───── Selected excerpt
It is often said that hindsight is 20/20. Well, a look back at 2002 shows that the state of the fitness industry is a little fuzzy and the future isn't much clearer. Depending on with whom you speak or which statistic you look at, a case can be made on the success or lack thereof for the industry.

In general, last year was by most accounts a successful year for the fitness facility industry, all things considered. Despite a roller-coaster ride for the economy — with admittedly far more and steeper drops than climbs — the industry did see some growth and success.

The numbers make that position hard to argue with. With more than 18,000 clubs attracting 33-plus million members (with market penetration of about 13 percent) and $12.2 billion in revenues, according to IHRSA, the industry seems to be planted firmly in the black.

But despite the rosy — and primarily accurate — picture painted by the balance sheet, a deeper look shows that while accurate those numbers weren't easy to achieve in the face of the troubled economy over the past year — although it may have taken half of 2002 for the bad news to catch up with the fitness industry.

“I believe we have gone from being recession proof, to just being unhurt by the recession as an industry,” says Rick Caro of Management Vision. “We were seeing same-store sales being up quarter for quarter about 6 percent, according to IHRSA, but they were up only about 2 percent in the third quarter. So we are up, but it has definitely slowed.”

Steve Schwartz, president and chief executive officer of Chicago-based Tennis Corp. Of America (TCA) agrees that the economic slowdown finally hit the fitness club industry late in 2002.

“Clubs did well relative to the rest of the economy in the first three quarters of 2002 — we looked as though we were going to dodge the bullet. I even heard talk that we were ‘recession proof’ as a business. And we were starting to believe our own press releases,” Schwartz says. “For the last bit of 2002 things got worse; we've come down to Earth.”

Besides a drop in sales, part of that slow-down was attributable to many in the industry choosing to wait out the recession leading to a slow down in new club build outs.

SLOW GROWING

New clubs continued to open in 2002 showing the resiliency of the industry in the face of many other industry's hanging up “going out of business” signs. But, at a 3 percent to 4 percent rate, growth for the industry was decidedly slower than the boom of the late-90s, which saw clubs springing up at about a 7 percent growth rate, according to IHRSA.

“For us and a lot of other clubs, 2002 was a year of not taking a lot of risks. The economy put everyone into a position of focusing on core business, hanging onto what you have and positioning yourself as a successful business,” says Jill Kinney, executive vice president of San Francisco-based Club One Inc. “As far as we're concerned, there still is substantial consolidation going on and opportunity there, but right now it is sit tight and wait for the weather to go by.”

And the slowdown may not be entirely on the industry's collective head. The sluggish economy saw a tightening of the purse strings that fueled the rapid growth of the ‘90s.
──────────
───── Information provided
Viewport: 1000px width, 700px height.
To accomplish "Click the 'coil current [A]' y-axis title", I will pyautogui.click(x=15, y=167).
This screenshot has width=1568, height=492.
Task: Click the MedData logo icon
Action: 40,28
──────────
**Requirement**
Translate into Spanish the following sentence from the article on the fitness industry in 2002: "In general, last year was by most accounts a successful year for the fitness facility industry, all things considered."

**Output below**
En general, el año pasado fue, según la mayoría de las opiniones, un año exitoso para la industria de las instalaciones de fitness, teniendo en cuenta todas las circunstancias.